Julie Claire Dibens (born 4 March 1975 in Salisbury, England) is a former professional triathlete. She represented Great Britain in the 2004 Summer Olympics and has won the 2009 Ironman 70.3 World Championship as well as the XTERRA Triathlon World Champion in 2007, 2008 and 2009. Dibens retired as a professional triathlete and is now a full time triathlon coach.
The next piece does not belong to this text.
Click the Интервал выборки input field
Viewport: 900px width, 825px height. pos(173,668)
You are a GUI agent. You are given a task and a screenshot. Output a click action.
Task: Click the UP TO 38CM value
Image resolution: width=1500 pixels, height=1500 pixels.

She lives in Boulder, Colorado, USA.

== Background ==
Dibens started her sporting career in swimming, competing for Great Britain as a junior in 1991. She then received a swimming scholarship from Louisiana State University (LSU) where she obtained All American honors.

Whilst at LSU, she obtained two degrees:
- B.S. of kinesiology
- M.S. exercise physiology

After her college eligibility finished, in 1997, she began training for triathlon.

==Notable triathlon achievements==
- Ironman Coeur D'Alene Champion - 2011
- Rev3 Quassy Champion - 2011
- XTERRA Triathlon World Championship 2nd - 2010
- Ironman World Championship 3rd - 2010
- 70.3 World Champion - 2009
- XTERRA Triathlon World Champion - 2007, 2008, 2009
- Abu Dhabi International Triathlon Champion - 2010, 2011
- Wildflower Triathlon Champion - 2010
- UK Xterra Champion - 2007, 2008, 2009
- World Champion (amateur female) - 1998
- World Championships 8th - 2004
- Olympics 30th - 2004 Summer Olympics
- Great Britain Amateur of the Year - 1998
- USTS Series Champion - 1999
- European Championship Bronze Medalist - 2000
- British National Champion - 2007
- St. Croix 70.3 Champion - 2007
- UK 70.3 Champion - 2007
- Swiss 70.3 Champion - 2008
- London Triathlon Champion - 2008
- 2008 Ironman 70.3 World Championships 4th
- Boulder 5430 Long Course Champion - 2009
- Olympic Qualifier 2000 Summer Olympics

Dibens qualified for both the 2000 and 2004 Olympics but was forced to withdraw from the 2000 Games because of a knee injury.